Result cards link to English Wiktionary pages. Links are computed locally from
the lean payload fields word and lang; the serving path does not call
Wiktionary or store duplicate URL fields in Qdrant.
Redis stores per-client UI state across multiple FastAPI workers.
key: rw:session:<session_uuid>
ttl: 86400 seconds
Stored fields:
selected_langs
selected_pos
latest_query
limit
next_offset
created_at_utc
updated_at_utc
Result bodies are not stored in Redis. "Load more" reruns the latest query/filter state with the next offset.
Serving target:
single Azure Linux VM
Docker Compose
Qdrant container
Redis container
FastAPI/web container
Nginx reverse proxy
OS disk for durable Qdrant storage
The web image can be built once and loaded from a Docker archive on small beta hosts. This keeps the PyTorch/model dependency build off the deployment VM while still allowing Git-based source control for configuration and templates.
Initial FastAPI worker count:
1 sync worker on 2-vCPU beta hosts
Worker count is a hardware and memory tuning decision because each worker loads its own model copy.
Production host paths:
/opt/reverse-wiktionary/app
/opt/reverse-wiktionary/data/qdrant/storage
/opt/reverse-wiktionary/data/redis/data
/opt/reverse-wiktionary/data/logs
/opt/reverse-wiktionary/data/snapshots
/opt/reverse-wiktionary/data/restore
Production Qdrant storage lives outside the application repository and outside the Azure temporary disk.
read indexes/latest.json
download indexes/<run_id>/manifest.json
download snapshot from indexes/<run_id>/snapshots/
restore Qdrant collection
verify lang and pos payload indexes
stage processed/latest language taxonomy and serving metadata
delete downloaded snapshot when restore is complete
start web service
verify /health
Serving latency testing uses scripts/web/benchmark_search.py with a fixed
query set in scripts/web/benchmark_queries.json. The harness exercises API and
UI routes separately and reports latency percentiles, throughput, errors, and
API search timing fields. It can also write per-request samples for later
review.
Remote smoke runs upload benchmark artifacts and the web log to:
logs/web_smoke/<run_id>/benchmark.json
logs/web_smoke/<run_id>/benchmark_samples.json
logs/web_smoke/<run_id>/web.log
May 2026 live tests on the 768-dimensional mpnet collection showed:
Qdrant version: 1.18.0
points: 3,869,247
filtered quality fix: ACORN enabled
quantization: scalar int8, original vectors on disk
On an 8 GiB Standard_B2ms host, Qdrant fit in memory but fresh searches were
sometimes slow. vmstat during a 7s query showed high iowait, which points to
disk/page-cache pressure rather than Python/model CPU.
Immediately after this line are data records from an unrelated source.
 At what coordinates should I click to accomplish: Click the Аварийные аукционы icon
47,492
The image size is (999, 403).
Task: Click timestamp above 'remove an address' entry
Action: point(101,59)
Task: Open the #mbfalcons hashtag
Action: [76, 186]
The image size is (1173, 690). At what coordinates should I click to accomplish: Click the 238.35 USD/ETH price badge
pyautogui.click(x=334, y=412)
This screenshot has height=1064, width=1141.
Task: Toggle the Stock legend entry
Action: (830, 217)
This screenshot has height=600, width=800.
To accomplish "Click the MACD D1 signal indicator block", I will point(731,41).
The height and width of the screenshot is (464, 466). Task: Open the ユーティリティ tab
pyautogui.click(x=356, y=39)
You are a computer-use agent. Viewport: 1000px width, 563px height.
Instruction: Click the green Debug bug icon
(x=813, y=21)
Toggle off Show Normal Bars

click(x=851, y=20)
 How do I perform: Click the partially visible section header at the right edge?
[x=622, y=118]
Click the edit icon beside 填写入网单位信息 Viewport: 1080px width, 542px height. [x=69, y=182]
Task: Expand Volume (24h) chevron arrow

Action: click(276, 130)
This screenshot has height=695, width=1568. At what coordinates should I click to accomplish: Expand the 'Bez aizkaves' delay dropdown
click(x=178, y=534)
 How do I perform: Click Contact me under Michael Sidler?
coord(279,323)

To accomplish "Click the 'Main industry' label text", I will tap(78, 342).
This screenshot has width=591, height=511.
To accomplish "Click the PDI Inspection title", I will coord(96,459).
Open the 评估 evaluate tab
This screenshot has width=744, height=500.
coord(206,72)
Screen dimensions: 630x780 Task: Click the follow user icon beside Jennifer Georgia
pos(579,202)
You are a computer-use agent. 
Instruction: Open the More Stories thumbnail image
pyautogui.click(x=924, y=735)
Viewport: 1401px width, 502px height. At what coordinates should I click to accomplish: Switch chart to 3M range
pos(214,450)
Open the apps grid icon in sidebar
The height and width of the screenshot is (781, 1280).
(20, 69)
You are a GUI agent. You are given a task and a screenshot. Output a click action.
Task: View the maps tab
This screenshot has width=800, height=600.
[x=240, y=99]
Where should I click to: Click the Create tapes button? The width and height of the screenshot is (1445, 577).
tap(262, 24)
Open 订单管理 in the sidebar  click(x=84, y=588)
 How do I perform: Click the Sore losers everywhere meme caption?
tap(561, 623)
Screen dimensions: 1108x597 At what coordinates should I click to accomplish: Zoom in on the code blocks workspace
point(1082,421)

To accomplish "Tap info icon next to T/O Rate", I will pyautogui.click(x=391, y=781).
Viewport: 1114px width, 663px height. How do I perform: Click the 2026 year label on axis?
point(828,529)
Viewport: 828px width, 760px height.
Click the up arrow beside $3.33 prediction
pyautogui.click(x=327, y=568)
Current low-cost beta target:
region: northcentralus
vm: Standard_B2as_v2
cpu/ram: 2 burstable vCPU / 8 GiB
disk: 64 GiB Standard SSD OS disk
estimated cost: about $60/mo
The current v3 artifact set uses 768-dimensional vectors with scalar int8 quantization before snapshotting. A 512-dimensional beta artifact reduced memory pressure but did not meet filtered retrieval quality requirements.
Committed run summaries:
runs/web_serving/20260518-acorn-sizing.md
runs/web_serving/20260518-quantized-sizing.md
GET /health reports:
{
"status": "ok",
"qdrant": "ok",
"redis": "ok",
"collection": "reverse_wiktionary_v3",
"model": "loaded",
"vector_size": 768,
"available_langs": 4663,
"available_pos": 9,
"language_taxonomy_families": 163,
"qdrant_hnsw_ef": 512,
"qdrant_acorn_max_selectivity": 1.0,
"search_exact_filtered": false
}The endpoint returns non-200 when Qdrant, Redis, model loading, or the collection check fails.